A somber Gov. Dannel P. Malloy declared late Friday night that budget negotiations with legislators “are hitting a wall,” and he predicted the General Assembly would adjourn Wednesday without adopting a budget he could sign, thereby failing to avert a nearly $1 billion deficit.
And unlike recent statements when the governor warned he would force lawmakers into special session indefinitely until they agreed to cut spending, Malloy struck a more uncertain tone about Connecticut’s fiscal future.
“Unless something changes dramatically in the next few hours, I supposed what I’m saying is I don’t think we can get to a negotiated settlement” on the budget for the fiscal year that begins July 1, the governor told reporters in his Capitol office.
“In which case,” Malloy continued, “folks can either decide to come back to the table or take whatever steps they need to take.”
What steps did the governor anticipate legislators might take?
“I don’t know,” Malloy replied.
At issue is a preliminary budget for the 2016-17 fiscal year that nonpartisan analysts say is $960 million, or more than 5 percent, in deficit.
The governor, his fellow Democrats in the legislature’s majority, and Republican lawmakers, all insist they won’t consider tax hikes this session.
But Malloy said majority lawmakers also won’t consider enough spending cuts to stabilize finances in the long-term. A Democratic budget unveiled Thursday relies on hundreds of millions of dollars in fund sweeps and revenues from other one-time sources.
“People are treating this simply as a revenue issue when in fact it’s a revenue issue and a spending issue,” the governor said, a point he would emphasize repeatedly during the 20-minute briefing. “We can talk about where to identify one-time revenue, but unless you’re going to address the spending side of the equation, which I have done repeatedly, then it makes it impossible to get to a budget that I could support.”
To entice legislators to cut spending, Malloy said, “we’ve moved very substantially” to reduce his own expenditure requests.
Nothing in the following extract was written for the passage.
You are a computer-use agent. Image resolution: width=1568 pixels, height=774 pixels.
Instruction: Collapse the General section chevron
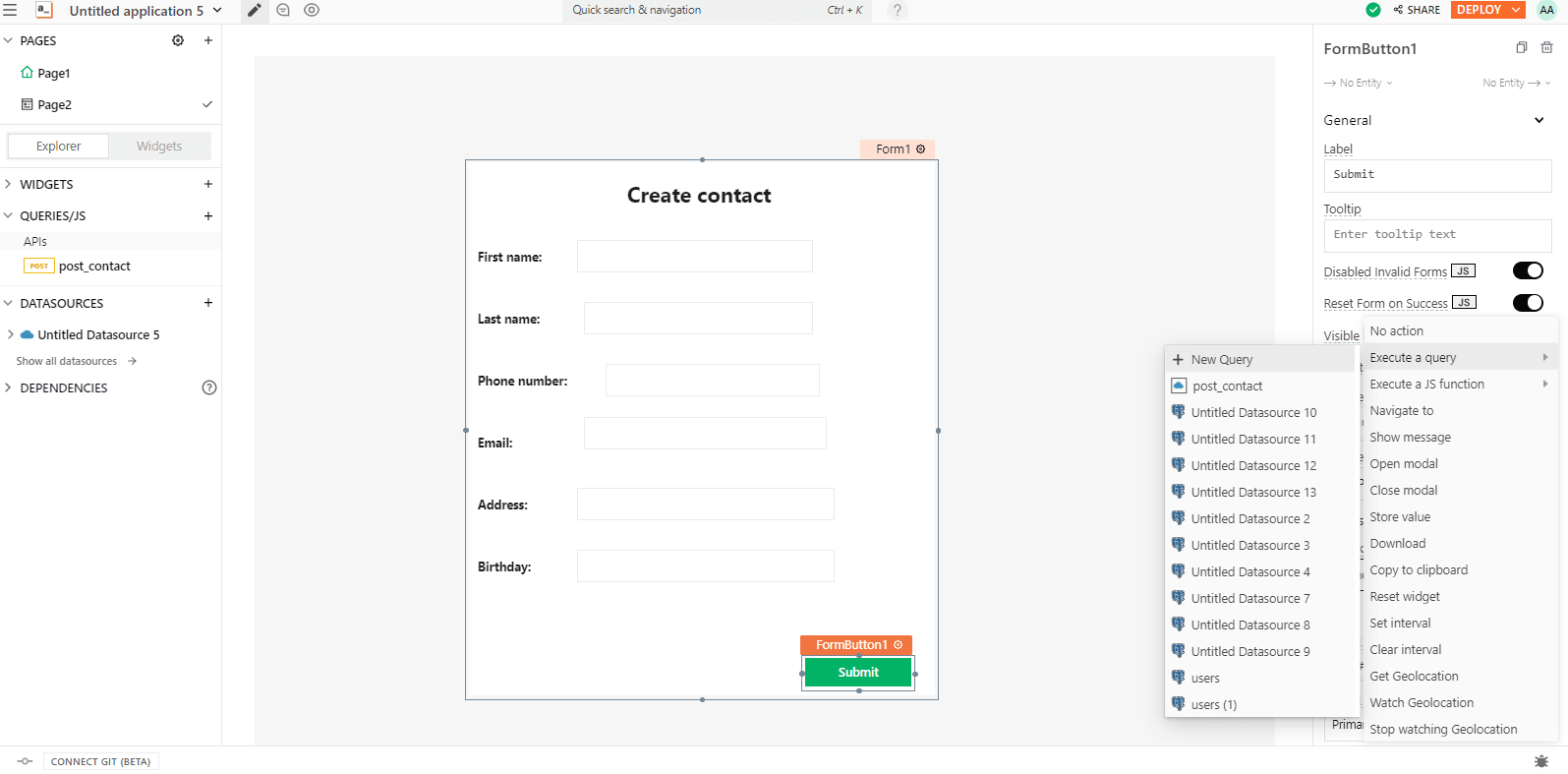[x=1539, y=120]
And although the governor did not discuss specifics of his administration’s closed-door negotiations with legislative leaders, a source close to the talks said Malloy offered reductions in arguably the largest initiative of his second term.
The governor proposed a 30-year capital program to rebuild Connecticut’s transportation system, and the Special Transportation Fund is slated to receive about $100 million in additional resources next fiscal year.
“You can one-time the budget, but you can’t do it to the extreme in these circumstances,” the governor said.
Democratic legislative leaders indicated that they wanted negotiations to be resolved by noon on Saturday if there were to be any chance of resolving the budget before the session ends at midnight Wednesday, Malloy said.
But top lawmakers responded Friday that they would not abandon hope and would continue to negotiate with the governor.
Senate President Pro Tem Martin M. Looney, D-New Haven, said the legislative leadership has made concessions on spending and will keep negotiating with the administration.
“I think we’re all tired. I think we’re all somewhat exhausted,” Looney said. “It sounds like the governor was just having a bad day.”
That was Malloy’s reaction after House Speaker J. Brendan Sharkey, D-Hamden, dismissed one of the governor’s earlier plans.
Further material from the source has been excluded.